First thing I remembered upon putting on Mingus' Black Saint and the Sinner Lady: me, playing it on air, and someone calling up about half an hour later and asking, "what was that crazy orchestral shit?"
There are how shall we say unpleasant associations with Jeff Beck, he being a studio guitar guy and having released a crap 80s fusion album that I was led to believe would be great but which I was unaware of the crap 80s fusion part of and so which I only listened to once but: when I have Talking Book on repeat one of the many places where my ears perk up again and I start singing along (well actually I am singing along most of the time but it's a different kind of singing - oh and for example I say whistle sometimes instead at these times) is good ol Jeff's little solo on "Lookin' for Another Pure Love". How about that. Plink plink plink plink, whistle whistle.
Yes I know that's not a very original or creative idea. "Reminder" is a better word for it.

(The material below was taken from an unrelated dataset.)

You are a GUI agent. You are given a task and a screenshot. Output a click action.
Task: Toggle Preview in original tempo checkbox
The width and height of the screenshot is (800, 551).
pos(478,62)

Idea I had while listening to a talk on "emotional articulacy": take more seriously improvisation in music (jazz in particular) as a model (like a language game if you like) with which to understand improvisation in non-musical contexts.
Someone in the vicinity of my house is playing a brass instrument very badly.
I heard a John Lennon record the other day. I thought it was Imagine but looking at the tracklist now I'm not so sure - maybe it was a comp or something. But though I recognized some of the songs, I'd never heard the whole thing before. It was the coldest, most bitter thing covered by a sheen of something... more positive that I've heard in a long time.
I don't know why I put (yesterday) it so that it sounds like a flaw that I don't know how the songs get into the author's head, because I don't think it is. It's just something I'm always curious about.